• _PROBLEMS TO WORK ON_
A – In the article on High-Point Rendel below, in what year did High-Point take over Rendel, Palmer & Tritton?
B – Please say whether each statement agrees with the article on High-Point Rendel below, answering yes or no and quoting the deciding words: (i) Rendel, Palmer & Tritton had extensive Middle East experience; (ii) the Asian financial crisis of the late 1990s reduced demand for the company's trouble-shooting skills; (iii) Hingley aims to raise turnover to £100 million within ten years.

HIGH-POINT RENDEL: Targeting private sector initiatives

07 April 2000
SPECIAL REPORT CONSTRUCTION

CONTINUOUS upheaval in the global construction industry allows no one to stand still. With the increasing strength of financial markets, listed companies that don't react quickly to changes in their business are going to get punished. Growth is the only word that the markets understand and a successful company has to have a strategy for delivering it. By almost any token, the UK's High-Point Rendel knows where it is going.

'In five years I would like to have increased our turnover to £100 million with a commensurate return, without reducing profit levels,' say chief operating officer Kelvin Hingley. 'We will consolidate our position in the four financial centres, build on our heritage in the Indiansubcontinent and I want to see our strategy in the Middle East and Europe coming to fruition.'

In the pursuit of its financial objectives, which amount to a quadrupling of turnover, High-Point has an extensive armoury of skills to draw on. With core competencies in design and engineering, particularly in the transport sector, it has long experience in the management of complex capital projects. In the jargon of the moment, the company can offer complete business and management solutions.

The blend of skills dates from 1985 when High-Point took over Rendel, Palmer & Tritton (RPT), a former client. Hingley describes the original High-Point as a trouble-shooter or project doctor, typically brought in to help salvage projects when they have gone wrong. In 1985 it was hired by RPT, an engineering consultancy with extensive Middle East experience, to advise on its Libyan assets when the imposition of sanctions affected its work on the Great Man-made River project. The relationship was to become a permanent one.

'High-Point had to expand turnover, move its client base and move its geographical base,' says Hingley. 'What it saw [in RPT] was a company with public sector and international skills that could marry up with the private sector skills of High-Point. In one swoop it converted the company onto a wide base, in terms of skills, clients and geography. '

The take-over of RPT added a range of new technical capabilities. This particular alliance of engineering skills in transport, bridges, tunnels and geo-technics with the project fire-fighting business is an unusual one, Hingley believes. 'While other companies are much bigger, we have unique features and a technical core that stands beside the best in the world,' he says. 'We have a real understanding of contracts and risks and how these interfaces really work'

As the costs of detailed design have plummeted in recent years and the competition from low-cost centres in India and the Far East has intensified, so the company has focused more on conceptual design work. Says Hingley: 'We do not want to compete on a commodity service that can be delivered nearly as well, and much more cheaply, by somebody else.'

The Asian financial crisis of the late 1990s boosted demand for the company's trouble-shooting skills and brought in a string of new contracts. These included a dam in China, a deep-water sewer project in Singapore, airports, toll roads and water privatisation in the Philippines, and an expressway in Malaysia. 'Typically we are brought into projects that have problems,' says Hingley. 'The Asian crisis refocused us on the basis of client needs.'

The company now has a backlog of experience on major projects involving private finance in public infrastructure. With private finance becoming a more frequent component of infrastructure and utility investment in the developing world, High-Point sees huge potential for the expertise it has acquired. When it comes to any form of private finance initiative (PFI), Hingley believes the company has a lot to offer in the Middle East where the use of PFI, typically through build-operate transfer (BOT) and its derivatives, is increasing rapidly. 'We have a distinct edge in project development,' Hingley says.

• _EXCERPTED DATA_

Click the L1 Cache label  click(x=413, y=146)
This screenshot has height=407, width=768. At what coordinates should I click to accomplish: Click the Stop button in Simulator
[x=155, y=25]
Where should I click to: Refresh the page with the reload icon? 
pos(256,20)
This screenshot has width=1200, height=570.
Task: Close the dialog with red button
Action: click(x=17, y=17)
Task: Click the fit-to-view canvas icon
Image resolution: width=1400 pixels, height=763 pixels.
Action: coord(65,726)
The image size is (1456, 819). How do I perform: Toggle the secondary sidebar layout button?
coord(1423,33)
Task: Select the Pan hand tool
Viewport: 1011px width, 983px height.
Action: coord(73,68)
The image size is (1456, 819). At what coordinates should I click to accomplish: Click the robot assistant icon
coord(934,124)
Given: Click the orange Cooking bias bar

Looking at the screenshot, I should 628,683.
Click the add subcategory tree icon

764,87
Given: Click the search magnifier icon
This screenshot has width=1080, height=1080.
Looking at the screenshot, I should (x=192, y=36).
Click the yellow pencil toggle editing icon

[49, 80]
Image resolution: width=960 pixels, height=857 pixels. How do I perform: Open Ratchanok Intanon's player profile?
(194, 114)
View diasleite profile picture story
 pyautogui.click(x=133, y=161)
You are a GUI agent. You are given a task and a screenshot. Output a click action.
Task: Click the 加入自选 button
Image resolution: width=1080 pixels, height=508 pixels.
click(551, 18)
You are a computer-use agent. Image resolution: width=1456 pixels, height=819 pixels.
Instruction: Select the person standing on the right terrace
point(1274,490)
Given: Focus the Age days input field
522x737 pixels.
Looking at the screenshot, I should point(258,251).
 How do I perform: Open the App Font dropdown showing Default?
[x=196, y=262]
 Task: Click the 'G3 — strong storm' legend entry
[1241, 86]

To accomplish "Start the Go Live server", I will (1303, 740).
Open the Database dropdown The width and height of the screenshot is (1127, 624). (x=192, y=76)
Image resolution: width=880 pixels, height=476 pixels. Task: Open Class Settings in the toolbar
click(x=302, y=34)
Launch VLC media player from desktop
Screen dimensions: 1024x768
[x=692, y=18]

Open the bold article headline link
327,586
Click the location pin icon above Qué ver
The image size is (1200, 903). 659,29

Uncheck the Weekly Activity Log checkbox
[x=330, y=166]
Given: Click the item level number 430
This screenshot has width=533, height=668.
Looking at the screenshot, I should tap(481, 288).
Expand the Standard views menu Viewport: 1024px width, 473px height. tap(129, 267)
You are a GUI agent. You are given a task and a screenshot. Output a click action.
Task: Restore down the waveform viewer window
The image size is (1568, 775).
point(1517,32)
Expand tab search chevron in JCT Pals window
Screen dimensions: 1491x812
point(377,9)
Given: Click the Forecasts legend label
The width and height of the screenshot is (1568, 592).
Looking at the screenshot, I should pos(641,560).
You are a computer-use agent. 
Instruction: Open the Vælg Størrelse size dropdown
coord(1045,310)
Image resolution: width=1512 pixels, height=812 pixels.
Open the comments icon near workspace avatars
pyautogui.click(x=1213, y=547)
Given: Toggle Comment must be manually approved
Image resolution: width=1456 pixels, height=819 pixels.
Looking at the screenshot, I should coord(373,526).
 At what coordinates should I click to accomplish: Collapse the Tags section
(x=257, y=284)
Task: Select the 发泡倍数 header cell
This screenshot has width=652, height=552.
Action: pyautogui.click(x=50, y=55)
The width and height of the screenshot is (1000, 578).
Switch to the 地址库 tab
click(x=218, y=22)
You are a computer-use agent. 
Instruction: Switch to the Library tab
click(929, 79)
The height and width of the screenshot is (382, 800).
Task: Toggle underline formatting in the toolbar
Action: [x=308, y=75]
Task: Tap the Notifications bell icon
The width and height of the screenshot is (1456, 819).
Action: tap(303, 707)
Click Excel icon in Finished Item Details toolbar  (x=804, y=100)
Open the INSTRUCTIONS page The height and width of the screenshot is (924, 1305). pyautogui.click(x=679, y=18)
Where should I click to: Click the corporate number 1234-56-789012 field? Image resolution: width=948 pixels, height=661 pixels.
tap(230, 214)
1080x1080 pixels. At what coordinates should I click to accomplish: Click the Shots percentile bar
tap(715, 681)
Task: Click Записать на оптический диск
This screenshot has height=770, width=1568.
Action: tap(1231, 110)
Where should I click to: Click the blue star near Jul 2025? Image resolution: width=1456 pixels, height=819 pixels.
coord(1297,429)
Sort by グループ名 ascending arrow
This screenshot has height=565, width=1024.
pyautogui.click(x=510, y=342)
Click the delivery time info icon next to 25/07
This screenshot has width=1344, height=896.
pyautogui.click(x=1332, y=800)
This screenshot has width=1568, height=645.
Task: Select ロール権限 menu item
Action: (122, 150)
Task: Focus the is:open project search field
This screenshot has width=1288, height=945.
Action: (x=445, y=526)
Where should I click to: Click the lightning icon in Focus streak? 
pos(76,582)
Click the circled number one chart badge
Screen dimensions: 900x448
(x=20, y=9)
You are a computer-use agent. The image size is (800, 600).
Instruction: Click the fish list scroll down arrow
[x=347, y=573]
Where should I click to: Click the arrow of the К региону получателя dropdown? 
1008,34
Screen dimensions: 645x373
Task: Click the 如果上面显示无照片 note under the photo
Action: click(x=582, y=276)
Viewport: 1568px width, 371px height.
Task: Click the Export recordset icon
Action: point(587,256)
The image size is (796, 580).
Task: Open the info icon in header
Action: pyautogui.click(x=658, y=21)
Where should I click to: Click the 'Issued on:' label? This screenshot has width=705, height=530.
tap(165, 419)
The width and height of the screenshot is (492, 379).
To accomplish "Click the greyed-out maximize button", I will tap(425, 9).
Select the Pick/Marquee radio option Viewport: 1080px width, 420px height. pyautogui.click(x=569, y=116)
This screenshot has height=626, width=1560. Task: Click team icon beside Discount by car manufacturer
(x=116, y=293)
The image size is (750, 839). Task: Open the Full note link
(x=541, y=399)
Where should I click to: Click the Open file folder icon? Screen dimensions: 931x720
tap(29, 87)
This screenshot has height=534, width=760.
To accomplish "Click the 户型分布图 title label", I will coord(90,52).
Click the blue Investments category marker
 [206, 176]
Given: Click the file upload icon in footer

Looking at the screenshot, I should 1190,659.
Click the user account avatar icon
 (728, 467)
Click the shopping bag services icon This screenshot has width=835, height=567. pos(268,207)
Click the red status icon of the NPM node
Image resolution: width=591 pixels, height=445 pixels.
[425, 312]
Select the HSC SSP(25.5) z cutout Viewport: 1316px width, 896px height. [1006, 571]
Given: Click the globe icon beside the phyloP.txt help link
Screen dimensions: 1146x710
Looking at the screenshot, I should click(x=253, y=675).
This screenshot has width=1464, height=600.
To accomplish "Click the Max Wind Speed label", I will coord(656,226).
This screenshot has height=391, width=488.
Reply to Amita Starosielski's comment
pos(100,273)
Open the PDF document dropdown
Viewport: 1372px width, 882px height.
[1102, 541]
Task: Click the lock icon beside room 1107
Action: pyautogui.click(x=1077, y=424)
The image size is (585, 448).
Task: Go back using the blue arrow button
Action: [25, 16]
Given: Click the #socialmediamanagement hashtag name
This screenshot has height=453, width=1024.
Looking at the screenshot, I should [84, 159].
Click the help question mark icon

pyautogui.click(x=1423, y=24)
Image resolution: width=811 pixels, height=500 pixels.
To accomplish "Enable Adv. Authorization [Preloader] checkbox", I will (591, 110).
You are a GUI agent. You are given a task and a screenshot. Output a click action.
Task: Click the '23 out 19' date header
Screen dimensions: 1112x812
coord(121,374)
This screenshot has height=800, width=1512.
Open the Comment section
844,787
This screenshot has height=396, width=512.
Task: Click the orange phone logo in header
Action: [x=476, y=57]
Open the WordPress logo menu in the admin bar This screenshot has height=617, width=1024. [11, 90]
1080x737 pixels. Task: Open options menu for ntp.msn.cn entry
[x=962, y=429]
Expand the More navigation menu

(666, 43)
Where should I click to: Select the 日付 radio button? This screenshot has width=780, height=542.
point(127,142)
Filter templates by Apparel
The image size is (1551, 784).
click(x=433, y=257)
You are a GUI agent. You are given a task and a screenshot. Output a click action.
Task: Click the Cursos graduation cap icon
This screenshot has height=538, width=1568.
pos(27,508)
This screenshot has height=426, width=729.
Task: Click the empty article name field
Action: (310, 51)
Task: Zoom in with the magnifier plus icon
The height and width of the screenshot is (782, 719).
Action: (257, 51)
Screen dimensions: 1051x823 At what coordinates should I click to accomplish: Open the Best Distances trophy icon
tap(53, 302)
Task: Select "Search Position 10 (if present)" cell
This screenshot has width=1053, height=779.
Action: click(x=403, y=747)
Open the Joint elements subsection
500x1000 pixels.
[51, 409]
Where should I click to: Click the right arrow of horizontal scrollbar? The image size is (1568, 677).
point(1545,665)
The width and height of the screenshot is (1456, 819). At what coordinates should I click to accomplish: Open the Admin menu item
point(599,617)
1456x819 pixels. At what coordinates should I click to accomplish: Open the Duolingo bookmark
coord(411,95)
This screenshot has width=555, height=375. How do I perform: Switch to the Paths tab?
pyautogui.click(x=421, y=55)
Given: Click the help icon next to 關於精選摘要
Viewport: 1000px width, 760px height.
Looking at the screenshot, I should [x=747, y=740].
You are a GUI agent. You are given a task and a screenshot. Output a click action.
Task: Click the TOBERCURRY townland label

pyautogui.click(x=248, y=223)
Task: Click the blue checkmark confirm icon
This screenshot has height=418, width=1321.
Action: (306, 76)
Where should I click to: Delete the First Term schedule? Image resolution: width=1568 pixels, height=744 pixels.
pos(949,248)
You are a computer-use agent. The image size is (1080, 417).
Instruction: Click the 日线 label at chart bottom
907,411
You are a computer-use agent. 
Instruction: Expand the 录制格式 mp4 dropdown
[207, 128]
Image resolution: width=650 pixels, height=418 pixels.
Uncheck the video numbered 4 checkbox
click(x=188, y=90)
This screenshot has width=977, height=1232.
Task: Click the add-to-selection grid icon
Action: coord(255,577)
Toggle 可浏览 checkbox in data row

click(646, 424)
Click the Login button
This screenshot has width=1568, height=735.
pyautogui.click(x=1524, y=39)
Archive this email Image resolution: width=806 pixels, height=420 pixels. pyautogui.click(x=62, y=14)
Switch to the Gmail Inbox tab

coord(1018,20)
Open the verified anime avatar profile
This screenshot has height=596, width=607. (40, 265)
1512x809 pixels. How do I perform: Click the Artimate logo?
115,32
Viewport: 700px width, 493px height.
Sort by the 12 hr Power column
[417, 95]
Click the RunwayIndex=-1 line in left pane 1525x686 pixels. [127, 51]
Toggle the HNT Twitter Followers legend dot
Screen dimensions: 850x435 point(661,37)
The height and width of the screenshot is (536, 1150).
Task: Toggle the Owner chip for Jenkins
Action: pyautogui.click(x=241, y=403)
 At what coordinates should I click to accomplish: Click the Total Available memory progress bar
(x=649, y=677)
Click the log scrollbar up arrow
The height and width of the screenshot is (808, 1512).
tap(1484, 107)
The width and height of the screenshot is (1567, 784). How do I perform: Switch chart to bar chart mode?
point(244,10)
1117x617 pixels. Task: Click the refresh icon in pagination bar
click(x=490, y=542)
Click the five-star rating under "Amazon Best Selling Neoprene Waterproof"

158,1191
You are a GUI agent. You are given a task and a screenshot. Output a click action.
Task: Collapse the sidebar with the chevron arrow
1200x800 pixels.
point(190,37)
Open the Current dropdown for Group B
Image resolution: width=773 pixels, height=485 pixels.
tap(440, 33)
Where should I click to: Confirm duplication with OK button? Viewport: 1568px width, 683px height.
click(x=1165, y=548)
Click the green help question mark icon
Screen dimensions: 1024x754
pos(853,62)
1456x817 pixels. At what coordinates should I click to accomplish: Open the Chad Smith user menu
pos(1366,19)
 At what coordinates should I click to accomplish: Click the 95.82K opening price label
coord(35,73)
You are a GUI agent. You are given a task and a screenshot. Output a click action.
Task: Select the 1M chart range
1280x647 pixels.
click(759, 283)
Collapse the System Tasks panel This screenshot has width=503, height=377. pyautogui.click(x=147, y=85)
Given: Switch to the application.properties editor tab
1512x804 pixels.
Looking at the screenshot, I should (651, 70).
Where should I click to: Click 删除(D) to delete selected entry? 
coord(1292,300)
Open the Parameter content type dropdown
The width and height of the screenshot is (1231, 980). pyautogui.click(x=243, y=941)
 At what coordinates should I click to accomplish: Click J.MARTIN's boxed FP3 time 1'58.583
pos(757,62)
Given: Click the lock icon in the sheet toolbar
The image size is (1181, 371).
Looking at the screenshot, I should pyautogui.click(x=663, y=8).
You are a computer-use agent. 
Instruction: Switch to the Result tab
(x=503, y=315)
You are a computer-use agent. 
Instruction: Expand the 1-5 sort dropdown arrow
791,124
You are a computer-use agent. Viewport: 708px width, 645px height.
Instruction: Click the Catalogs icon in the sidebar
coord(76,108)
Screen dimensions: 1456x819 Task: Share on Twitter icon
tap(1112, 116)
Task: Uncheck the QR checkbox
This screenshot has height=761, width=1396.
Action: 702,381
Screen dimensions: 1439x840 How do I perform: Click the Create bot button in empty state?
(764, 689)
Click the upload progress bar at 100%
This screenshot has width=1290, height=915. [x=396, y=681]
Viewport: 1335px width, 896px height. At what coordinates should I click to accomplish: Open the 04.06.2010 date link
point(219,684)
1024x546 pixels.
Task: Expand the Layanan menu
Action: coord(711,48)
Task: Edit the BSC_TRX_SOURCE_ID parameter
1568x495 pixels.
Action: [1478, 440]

• _WRITTEN RESPONSES_
A – 1985

B –
(i) Yes: "an engineering consultancy with extensive Middle East experience"
(ii) No: "The Asian financial crisis of the late 1990s boosted demand for the company's trouble-shooting skills"
(iii) No: "In five years I would like to have increased our turnover to £100 million"